Lors des combats, un boulet décapita donc la flèche de la chapelle. La légende raconte que Notre-Dame de Rocamadour en personne apparut alors et renvoya le boulet destructeur sur le vaisseau coupable qui coula. Elle ne précise pas si, pour ce faire, la Vierge arma le bras d’un artilleur de Vauban et l’un de ses canons !
Les plus coquins d’entre vous attendent peut-être avec une certaine curiosité mon appréciation sur les filles de Camaret. Pour certains, les plus anciens, resurgissent des souvenirs de potaches, de carabins, de monômes, de chambrées car les filles de Camaret tiennent leur notoriété sulfureuse d’une chanson paillarde très prisée dans ma jeunesse. En ce temps-là, ma bonne dame, il n’y avait pas les réseaux sociaux et autres chaînes et sites érotiques pour émoustiller les sens. Je vous en livre un couplet, il ne manquerait plus qu’on censure mon billet !
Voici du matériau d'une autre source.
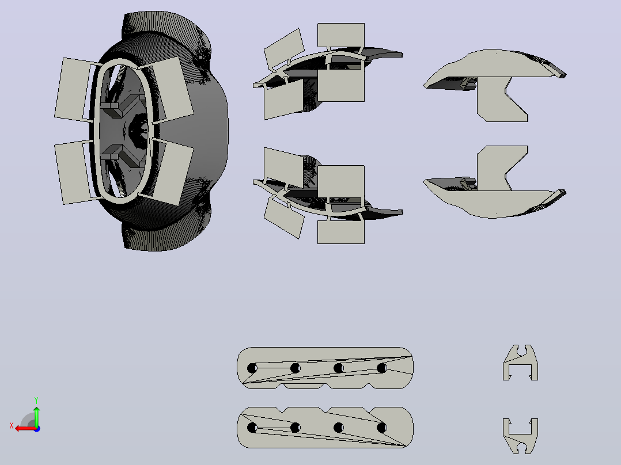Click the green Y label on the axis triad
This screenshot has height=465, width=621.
click(36, 400)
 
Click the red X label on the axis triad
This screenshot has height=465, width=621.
click(12, 426)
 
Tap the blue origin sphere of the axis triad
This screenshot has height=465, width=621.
click(37, 429)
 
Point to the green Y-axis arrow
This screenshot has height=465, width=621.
click(36, 416)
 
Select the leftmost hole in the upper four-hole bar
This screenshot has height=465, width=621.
click(252, 368)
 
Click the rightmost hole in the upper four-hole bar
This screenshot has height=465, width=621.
click(382, 368)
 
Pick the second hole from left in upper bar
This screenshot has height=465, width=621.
click(295, 368)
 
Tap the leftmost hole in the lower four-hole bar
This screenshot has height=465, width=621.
click(252, 428)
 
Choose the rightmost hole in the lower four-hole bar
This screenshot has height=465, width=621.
click(382, 428)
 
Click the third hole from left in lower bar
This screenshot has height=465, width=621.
click(339, 428)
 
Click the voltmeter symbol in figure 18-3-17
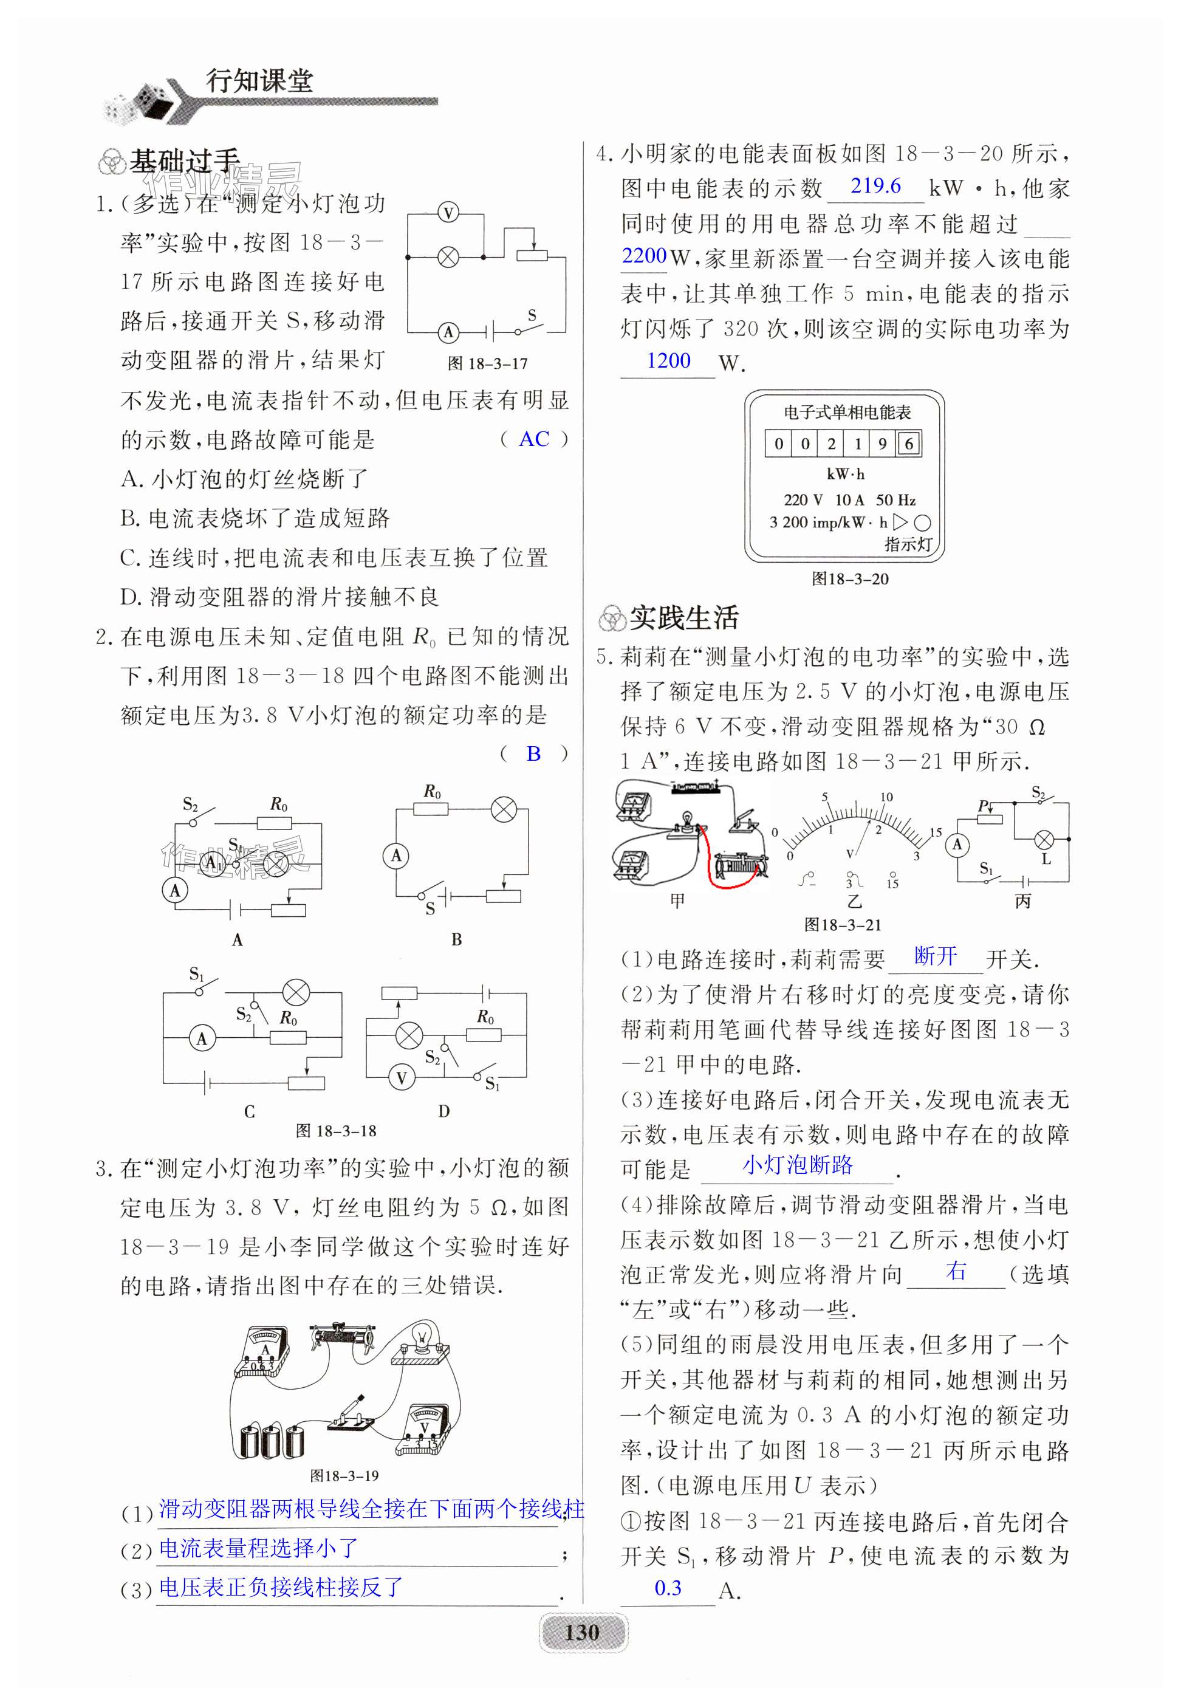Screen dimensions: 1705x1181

« Les filles de Camaret se disent toutes vierges (bis)
Mais quand ell’s sont dans mon lit,
Elles préfér’nt tenir mon vit
Qu’un cierge (ter) »

Cela dit au passage, en voyant un vieux lit clos breton, la veille, au hameau des goémoniers, j’imagine que les ébats ne devaient pas y être aisés !
Cette chanson connue aussi sous le titre de Le pou et l’araignée aurait été écrite, il y a plus de cent ans, par un certain Laurent Tailhade, écrivain journaliste anarchiste, qui avait l’habitude de passer ces vacances d’été à Camaret. Dans une série d’articles publiés dans une gazette parisienne, il ridiculisait la ville de Camaret et fustigeait l’attitude du recteur (le curé) qui « mendie à domicile et quête en personne chez tous les baigneurs, accompagné d’une cinquantaine d’ivrognes stationnant devant les hôtels abritant des parisiens ». Pire encore, à l’occasion de la fête de la Vierge le 15 août 1909, il déposa un pot de chambre à la fenêtre de sa chambre d’hôtel, au passage de la procession. Menacé de mort, a minima d’être jeté à l’eau, par les marins locaux, Tailhade dut son salut aux gendarmes. Quelques mois plus tard, l’affaire fut jugée aux tribunal de Quimper : le journaliste fut acquitté et le curé s’en tira avec des remontrances.
Tailhade se vengea, par la suite, de la population camaretoise en écrivant ses libidineux couplets qui, malgré tout, ont contribué à la notoriété de la cité portuaire, la preuve. Je vous ressers une rasade de cette chanson à boire ?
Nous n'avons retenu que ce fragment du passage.